A new method enables researchers to identify DNA regions within non-coding DNA where mutations can lead to disease, including cancer.

Despite making up 98 percent of our genome, non-coding DNA is little understood and for a long time was considered "junk." Recent studies, however, have begun to find value in these regions.

The most recent report reveals a variety of potential genetic variants within non-coding DNA that drive the development of various cancers. From the information provided, researchers are granted a starting point to sift through the material to identify the most important parts in terms of function.

"Our technique allows scientists to focus in on the most functionally important parts of the non-coding regions of the genome," Mark Gerstein, senior author from the University of Yale, said in a statement. "This is not just beneficial for cancer research, but can be extended to other genetic diseases too."

The researchers used the genetic variants from the first phase of the 1000 Genome Project and information regarding non-coding regions from the ENCODE project in order to identify those areas that accumulated the least amount of variation.

In doing so, the researchers discovered the same low levels of variation in some non-coding DNA regions as protein-coding genes, which are considered "ultrasensitive" areas.

Within the ultrasensitive regions the scientists examined single DNA letters that cause the greatest disturbance to a given genetic region when altered. According to the press release outlining the study, "If this non-coding, ultrasensitive region is central to a network of many related genes, variation can cause a greater knock-on effect, resulting in disease."

The researchers integrated the new information to create a computer workflow that prioritizes genetic variants in the non-coding regions based on the degree to which they are predicted to cause disease.

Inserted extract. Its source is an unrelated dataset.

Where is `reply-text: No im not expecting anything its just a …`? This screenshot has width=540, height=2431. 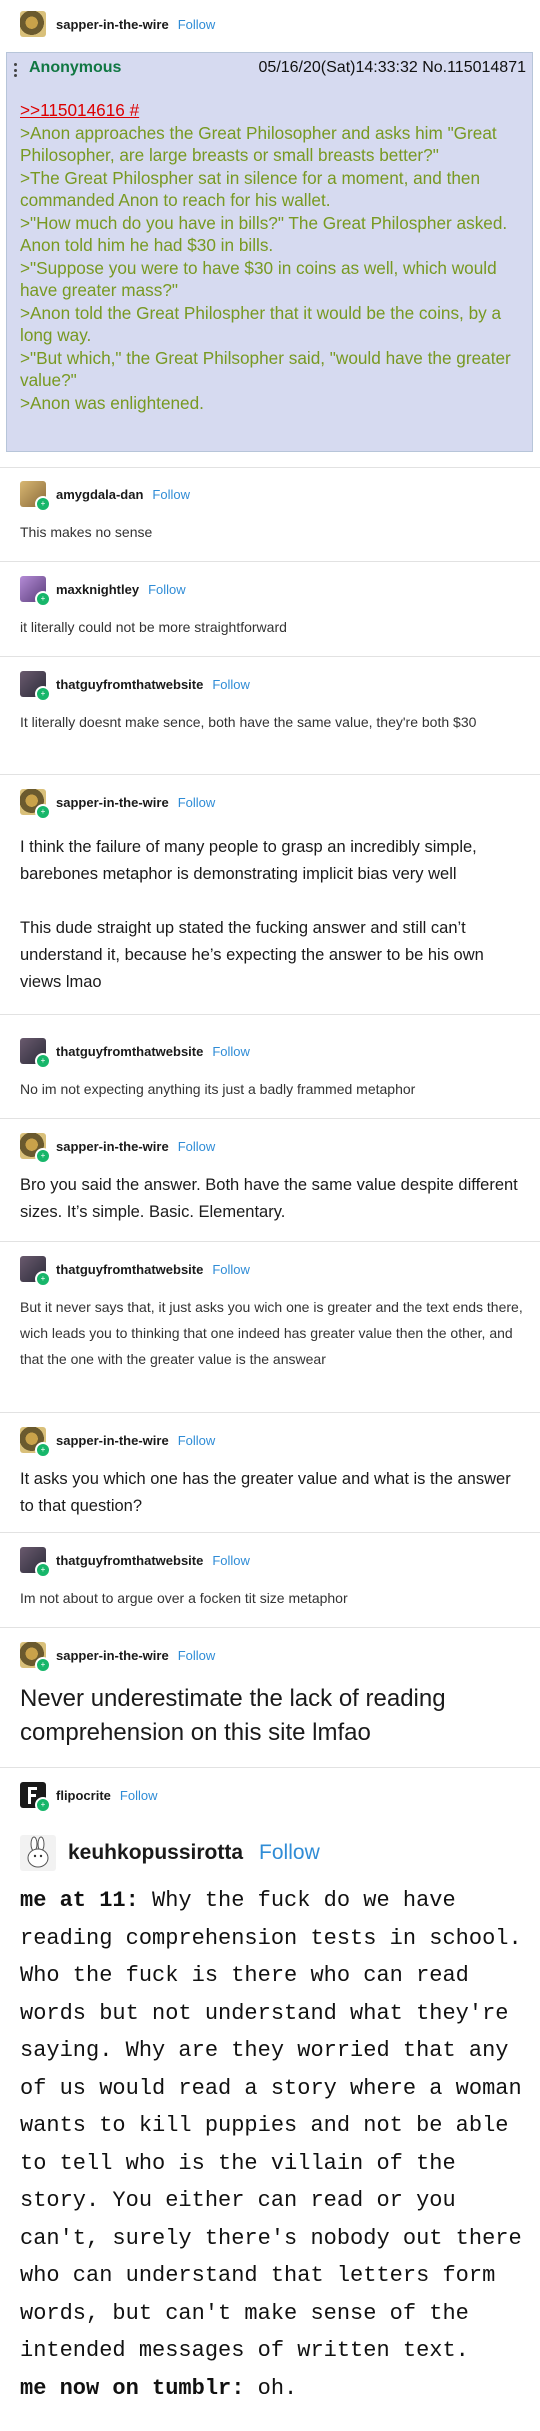 reply-text: No im not expecting anything its just a … is located at coordinates (218, 1089).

By applying FunSeq to 90 cancer genomes, the researchers found nearly 100 potential non-coding variants, though, they note, the system can be used for much more than cancer research.

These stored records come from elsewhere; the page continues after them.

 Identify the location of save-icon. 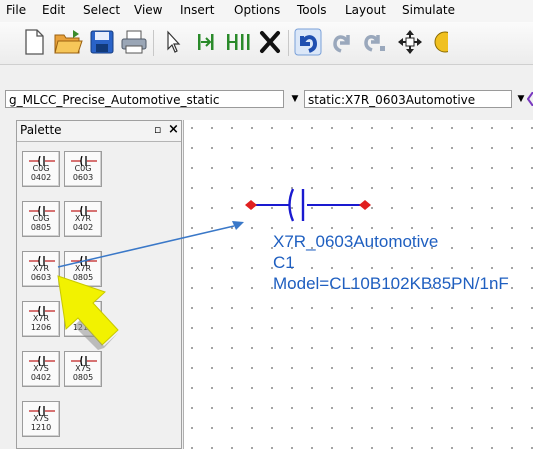
(102, 42).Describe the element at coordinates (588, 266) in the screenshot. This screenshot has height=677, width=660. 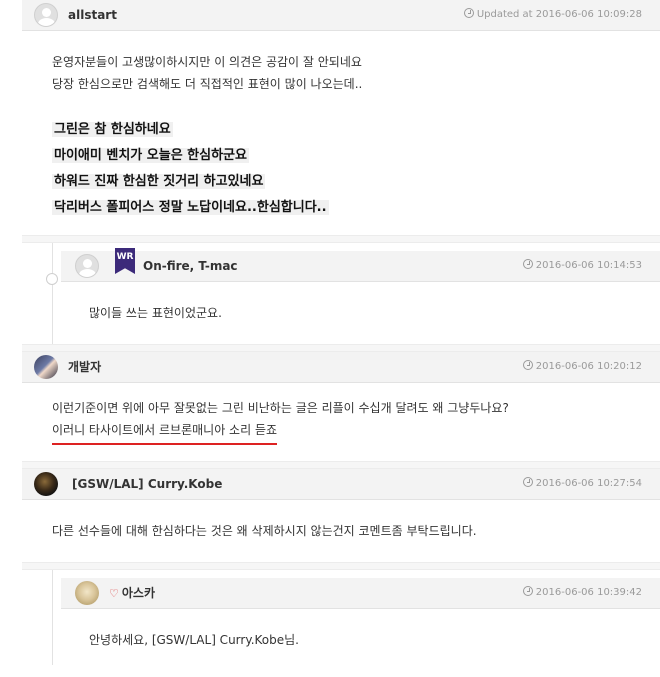
I see `timestamp-text: 2016-06-06 10:14:53` at that location.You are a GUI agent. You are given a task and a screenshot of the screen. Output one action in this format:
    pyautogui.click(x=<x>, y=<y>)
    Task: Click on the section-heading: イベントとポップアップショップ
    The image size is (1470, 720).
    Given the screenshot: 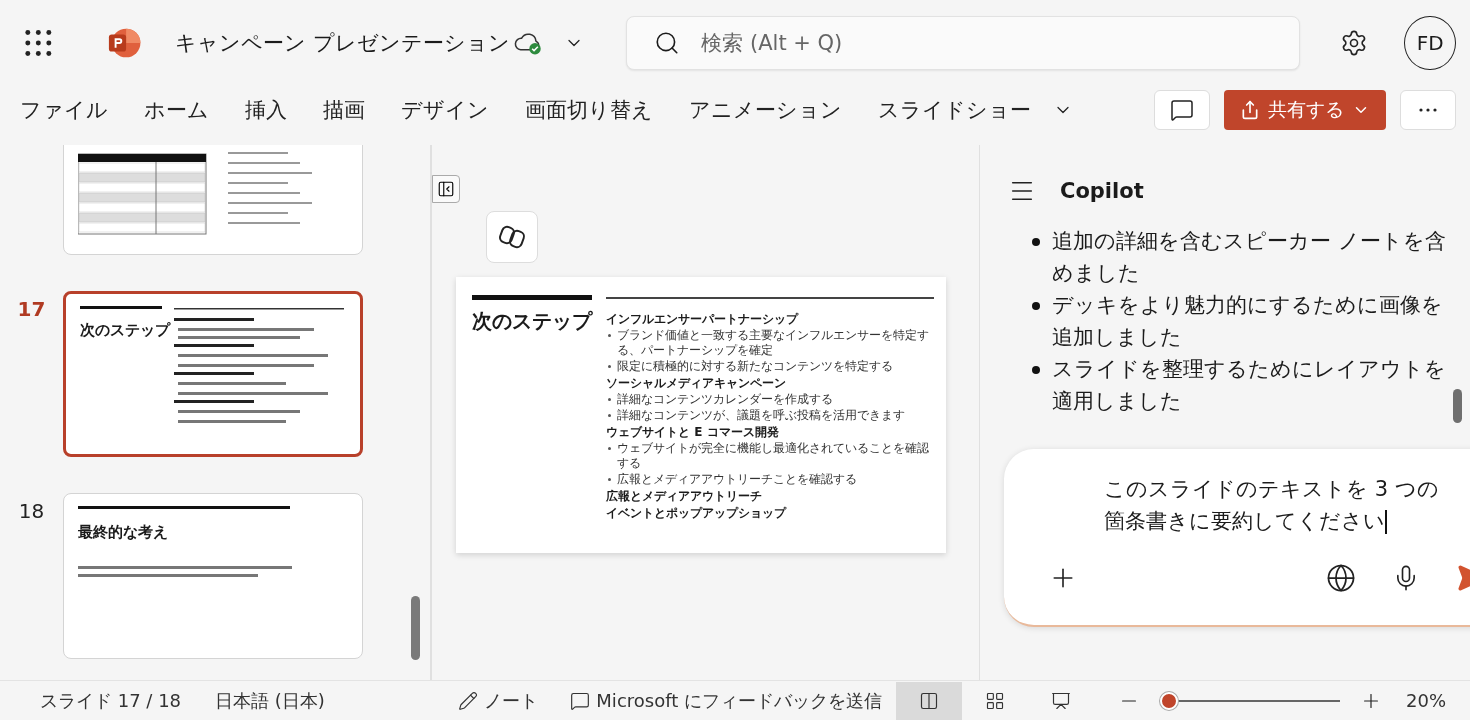 What is the action you would take?
    pyautogui.click(x=697, y=512)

"Although we see that the first effective use of our tool is for cancer genomes, this method can be applied to find any potential disease-causing variant in the non-coding regions of the genome," says Dr Chris Tyler-Smith, lead author from the Wellcome Trust Sanger Institute. "We are excited about the vast potential of this method to find further disease-causing, and also beneficial variants, in these crucial but unexplored areas of our genome."